The milestone in just three months underscores how Milei, an outsider economist, is making stabilizing public finances his priority, helping the country beat reserve accumulation targets with major lender the International Monetary Fund (IMF).
"It's an encouraging data point in terms of managing international reserves," said consulting firm EcoGo. "The IMF's reserve accumulation goal has already been met for March and is only $2 billion away from December's target."
The central bank has bought dollars almost every trading day - aside from two days selling - since Milei's Dec. 10 inauguration, with purchases accelerating in March. Net reserves overall still remain in negative territory around -$1.5 billion.
That accumulation has also come amid a tough austerity and cost-cutting drive by Milei, which has dampened economic activity, growth and production, weighing on demand for dollars from companies and individuals. Inflation is also over 275%.
"The deepening of the recession and inflation promotes sales of foreign currency hoarded by companies and individuals," said consulting firm GMA Research, adding this was helping spur the central bank build-up of hard currency.
Milei recorded a shock election win last year pledging a major overhaul of Argentina's economy after years of crises, which he has blamed on regular deep fiscal deficits from over-spending by the state. He has pledged a "zero" fiscal deficit this year.
The build-up of dollars is also important to his longer-term goal to remove currency controls and eventually dollarize the economy, though that still remains some way off.
"Beyond the positive aspect of the accumulation of reserves, I don't believe the controls will be lifted yet as they need to wait and see how the central bank's balance sheet keeps improving," said Buenos Aires-based economist Gustavo Ber.
Mediterranean Foundation said the improvement in reserves and calmer markets had pushed up dollar deposits at banks, which fell last year during election uncertainty.

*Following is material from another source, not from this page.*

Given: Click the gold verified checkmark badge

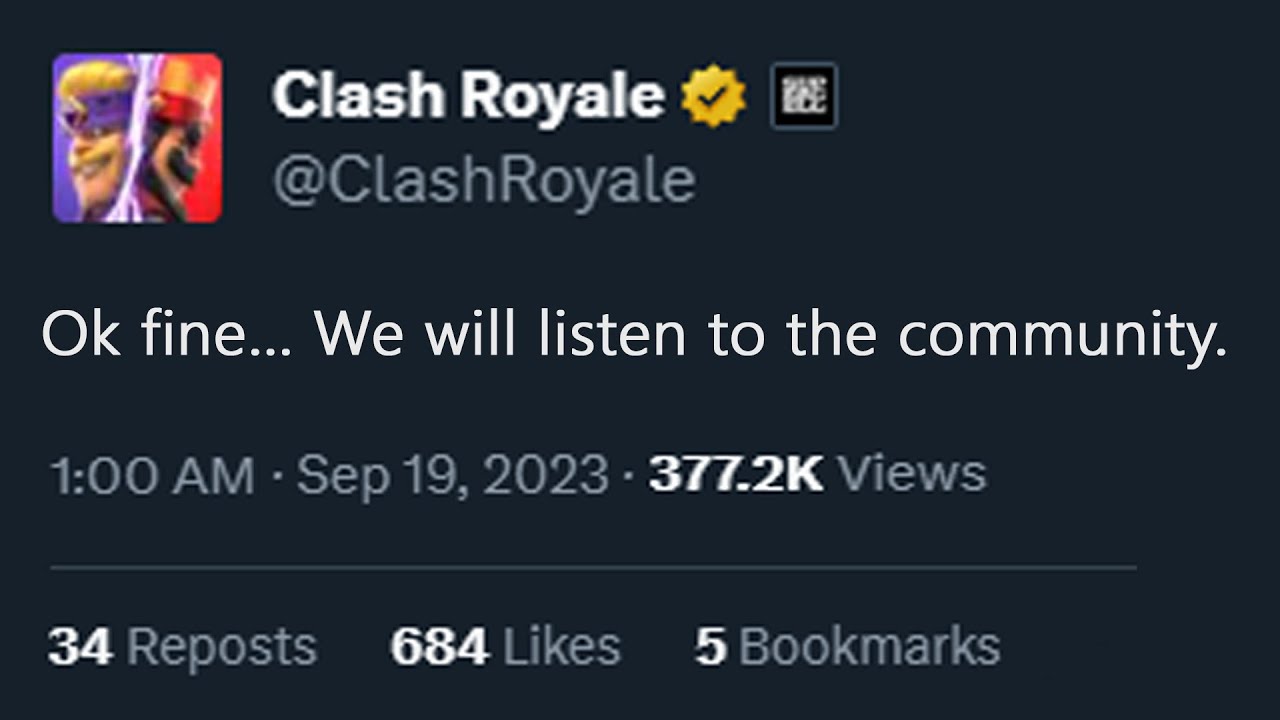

They have climbed to $16.5 billion from $14.1 billion when Milei took office.
The government is also hoping the upcoming harvests of soy and corn - Argentina's main exports - will bring in a new wave of foreign currency, though some analysts warned a recent rally of the peso in parallel markets could cause farmers to hold off on sales as they get less local currency for their dollars.
"In a worst case scenario, we could get to a point where exporters are tempted to delay exports," said Portfolio Personal Inversiones. "That would play against reserves accumulation."